* Work required: Emit an exact copy of the lines running from the start of the records to the line containing "has width=440, height=341.", both included.

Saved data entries
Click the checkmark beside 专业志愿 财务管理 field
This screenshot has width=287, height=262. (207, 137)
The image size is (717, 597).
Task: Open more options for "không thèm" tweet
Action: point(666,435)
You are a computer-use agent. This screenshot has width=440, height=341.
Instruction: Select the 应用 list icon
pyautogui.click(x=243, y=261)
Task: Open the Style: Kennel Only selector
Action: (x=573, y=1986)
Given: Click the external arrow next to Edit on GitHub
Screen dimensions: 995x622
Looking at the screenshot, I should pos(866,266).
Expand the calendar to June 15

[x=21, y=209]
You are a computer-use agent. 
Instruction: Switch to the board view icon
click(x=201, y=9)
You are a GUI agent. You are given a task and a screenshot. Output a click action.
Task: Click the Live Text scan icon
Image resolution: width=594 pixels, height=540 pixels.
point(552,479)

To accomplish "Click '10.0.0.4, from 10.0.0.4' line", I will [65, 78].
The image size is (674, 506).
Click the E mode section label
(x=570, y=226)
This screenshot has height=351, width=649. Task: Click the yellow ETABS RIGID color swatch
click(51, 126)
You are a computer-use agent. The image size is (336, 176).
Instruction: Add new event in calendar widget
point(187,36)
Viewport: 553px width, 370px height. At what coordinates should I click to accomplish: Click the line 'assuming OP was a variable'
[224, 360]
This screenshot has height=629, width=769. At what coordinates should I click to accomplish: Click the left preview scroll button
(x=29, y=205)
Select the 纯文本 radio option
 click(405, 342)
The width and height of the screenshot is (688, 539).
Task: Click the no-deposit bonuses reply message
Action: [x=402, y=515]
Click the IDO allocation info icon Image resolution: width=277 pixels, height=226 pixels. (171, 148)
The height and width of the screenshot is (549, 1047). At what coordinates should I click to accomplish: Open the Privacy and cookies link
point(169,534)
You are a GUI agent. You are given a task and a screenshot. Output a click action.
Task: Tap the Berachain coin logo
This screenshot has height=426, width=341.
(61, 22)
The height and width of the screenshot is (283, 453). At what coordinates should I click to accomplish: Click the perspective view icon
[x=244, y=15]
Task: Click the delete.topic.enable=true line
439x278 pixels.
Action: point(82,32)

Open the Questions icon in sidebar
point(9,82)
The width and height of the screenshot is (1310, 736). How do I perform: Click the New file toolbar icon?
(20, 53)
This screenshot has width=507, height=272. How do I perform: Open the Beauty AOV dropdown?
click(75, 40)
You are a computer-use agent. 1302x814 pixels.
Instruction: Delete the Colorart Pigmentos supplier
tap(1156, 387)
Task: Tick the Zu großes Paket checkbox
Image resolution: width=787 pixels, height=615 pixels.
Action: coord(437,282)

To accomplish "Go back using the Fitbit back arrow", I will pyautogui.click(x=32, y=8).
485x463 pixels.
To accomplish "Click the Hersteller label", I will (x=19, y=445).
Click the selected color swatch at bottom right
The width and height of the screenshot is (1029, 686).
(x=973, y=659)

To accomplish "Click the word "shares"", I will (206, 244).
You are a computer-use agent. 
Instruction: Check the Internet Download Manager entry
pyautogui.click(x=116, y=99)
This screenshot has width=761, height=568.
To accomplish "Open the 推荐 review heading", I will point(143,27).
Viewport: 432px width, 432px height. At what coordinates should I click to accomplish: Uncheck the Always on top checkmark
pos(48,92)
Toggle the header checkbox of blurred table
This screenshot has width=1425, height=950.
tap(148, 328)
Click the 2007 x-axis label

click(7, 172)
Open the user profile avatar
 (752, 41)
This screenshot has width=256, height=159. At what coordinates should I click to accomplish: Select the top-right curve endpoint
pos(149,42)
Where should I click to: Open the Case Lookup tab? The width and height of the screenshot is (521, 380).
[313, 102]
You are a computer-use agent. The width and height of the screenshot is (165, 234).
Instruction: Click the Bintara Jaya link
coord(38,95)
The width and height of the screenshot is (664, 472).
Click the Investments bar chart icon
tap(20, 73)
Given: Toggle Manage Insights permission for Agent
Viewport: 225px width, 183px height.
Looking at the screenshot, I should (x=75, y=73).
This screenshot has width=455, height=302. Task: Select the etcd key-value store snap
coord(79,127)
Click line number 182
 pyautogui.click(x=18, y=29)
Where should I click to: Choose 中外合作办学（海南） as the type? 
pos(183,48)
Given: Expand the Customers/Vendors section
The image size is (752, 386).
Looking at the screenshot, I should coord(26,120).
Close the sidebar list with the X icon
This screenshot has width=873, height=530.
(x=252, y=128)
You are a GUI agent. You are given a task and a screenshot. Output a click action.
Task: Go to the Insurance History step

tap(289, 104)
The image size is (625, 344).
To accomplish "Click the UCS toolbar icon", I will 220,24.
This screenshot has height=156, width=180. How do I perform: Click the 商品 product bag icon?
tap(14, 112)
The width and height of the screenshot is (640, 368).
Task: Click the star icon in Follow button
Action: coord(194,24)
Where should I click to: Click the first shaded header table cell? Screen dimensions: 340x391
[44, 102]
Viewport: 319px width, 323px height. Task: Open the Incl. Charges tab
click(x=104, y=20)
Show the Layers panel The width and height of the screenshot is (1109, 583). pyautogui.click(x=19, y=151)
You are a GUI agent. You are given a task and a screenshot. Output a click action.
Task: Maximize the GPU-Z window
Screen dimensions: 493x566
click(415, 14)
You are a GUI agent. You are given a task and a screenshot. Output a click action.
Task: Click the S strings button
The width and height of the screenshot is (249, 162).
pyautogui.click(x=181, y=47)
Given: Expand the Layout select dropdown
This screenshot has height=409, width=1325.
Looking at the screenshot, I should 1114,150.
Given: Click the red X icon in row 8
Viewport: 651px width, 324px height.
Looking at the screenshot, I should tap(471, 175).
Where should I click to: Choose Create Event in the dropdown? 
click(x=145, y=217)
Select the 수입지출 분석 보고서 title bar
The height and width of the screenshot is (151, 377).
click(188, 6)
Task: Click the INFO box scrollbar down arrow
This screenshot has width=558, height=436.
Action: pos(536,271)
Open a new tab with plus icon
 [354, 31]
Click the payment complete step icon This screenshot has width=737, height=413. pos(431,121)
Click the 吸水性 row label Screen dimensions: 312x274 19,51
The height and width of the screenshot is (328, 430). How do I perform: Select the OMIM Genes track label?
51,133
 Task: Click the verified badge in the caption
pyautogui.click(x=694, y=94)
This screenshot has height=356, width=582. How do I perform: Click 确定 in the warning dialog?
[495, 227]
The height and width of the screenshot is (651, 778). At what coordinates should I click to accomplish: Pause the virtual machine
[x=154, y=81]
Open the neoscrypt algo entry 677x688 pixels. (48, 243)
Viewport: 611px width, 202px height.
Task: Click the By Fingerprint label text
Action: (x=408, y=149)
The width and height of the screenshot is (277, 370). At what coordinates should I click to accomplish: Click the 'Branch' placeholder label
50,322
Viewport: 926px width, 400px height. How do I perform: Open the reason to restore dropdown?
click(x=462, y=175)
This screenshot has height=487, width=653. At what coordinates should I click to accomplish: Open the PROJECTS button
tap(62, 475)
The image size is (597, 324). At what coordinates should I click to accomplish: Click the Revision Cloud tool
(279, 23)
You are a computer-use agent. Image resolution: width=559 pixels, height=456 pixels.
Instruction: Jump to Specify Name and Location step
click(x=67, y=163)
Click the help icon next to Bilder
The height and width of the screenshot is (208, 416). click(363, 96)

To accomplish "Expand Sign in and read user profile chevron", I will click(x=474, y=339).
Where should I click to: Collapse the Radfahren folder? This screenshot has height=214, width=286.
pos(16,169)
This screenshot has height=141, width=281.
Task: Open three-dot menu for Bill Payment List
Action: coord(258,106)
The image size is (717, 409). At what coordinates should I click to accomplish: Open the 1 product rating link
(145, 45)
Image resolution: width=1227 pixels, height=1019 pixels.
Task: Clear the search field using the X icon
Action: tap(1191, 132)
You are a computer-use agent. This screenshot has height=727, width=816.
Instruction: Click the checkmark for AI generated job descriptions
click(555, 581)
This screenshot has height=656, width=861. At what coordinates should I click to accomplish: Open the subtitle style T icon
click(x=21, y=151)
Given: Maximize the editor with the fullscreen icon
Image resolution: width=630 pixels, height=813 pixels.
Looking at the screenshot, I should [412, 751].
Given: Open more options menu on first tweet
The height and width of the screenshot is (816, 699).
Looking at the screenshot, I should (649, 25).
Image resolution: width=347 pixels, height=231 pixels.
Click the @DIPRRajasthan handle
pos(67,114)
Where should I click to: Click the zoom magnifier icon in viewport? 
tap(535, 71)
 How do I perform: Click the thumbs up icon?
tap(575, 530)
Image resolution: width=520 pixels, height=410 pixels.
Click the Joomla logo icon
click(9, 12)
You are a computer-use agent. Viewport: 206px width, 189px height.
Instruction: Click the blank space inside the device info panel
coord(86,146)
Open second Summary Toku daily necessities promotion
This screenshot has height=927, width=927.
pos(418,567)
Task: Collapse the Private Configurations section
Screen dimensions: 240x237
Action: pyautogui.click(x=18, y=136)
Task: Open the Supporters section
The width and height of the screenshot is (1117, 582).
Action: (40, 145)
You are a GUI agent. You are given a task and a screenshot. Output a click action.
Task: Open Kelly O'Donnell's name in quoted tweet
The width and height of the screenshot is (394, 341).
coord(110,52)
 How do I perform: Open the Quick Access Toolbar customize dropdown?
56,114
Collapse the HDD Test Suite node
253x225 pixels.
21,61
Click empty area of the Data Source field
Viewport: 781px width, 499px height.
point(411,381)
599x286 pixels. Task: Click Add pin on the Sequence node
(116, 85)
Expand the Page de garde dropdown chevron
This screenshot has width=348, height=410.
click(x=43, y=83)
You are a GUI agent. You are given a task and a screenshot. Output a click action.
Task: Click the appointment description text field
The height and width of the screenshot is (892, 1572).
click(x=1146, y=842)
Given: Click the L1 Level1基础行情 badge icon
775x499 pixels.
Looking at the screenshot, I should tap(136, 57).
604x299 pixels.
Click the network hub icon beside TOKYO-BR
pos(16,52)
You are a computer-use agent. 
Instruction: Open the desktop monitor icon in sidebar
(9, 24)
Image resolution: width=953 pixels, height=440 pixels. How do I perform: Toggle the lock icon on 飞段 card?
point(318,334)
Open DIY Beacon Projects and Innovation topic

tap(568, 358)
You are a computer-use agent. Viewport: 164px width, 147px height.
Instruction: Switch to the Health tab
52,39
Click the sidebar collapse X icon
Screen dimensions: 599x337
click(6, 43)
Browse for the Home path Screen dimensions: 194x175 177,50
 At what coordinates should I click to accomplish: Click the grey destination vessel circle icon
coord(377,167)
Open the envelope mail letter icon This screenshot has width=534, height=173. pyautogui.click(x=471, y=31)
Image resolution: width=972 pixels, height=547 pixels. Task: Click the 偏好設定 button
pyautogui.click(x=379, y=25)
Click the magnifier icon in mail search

* Your response:
Click the checkmark beside 专业志愿 财务管理 field
This screenshot has width=287, height=262. (207, 137)
The image size is (717, 597).
Task: Open more options for "không thèm" tweet
Action: point(666,435)
You are a computer-use agent. This screenshot has width=440, height=341.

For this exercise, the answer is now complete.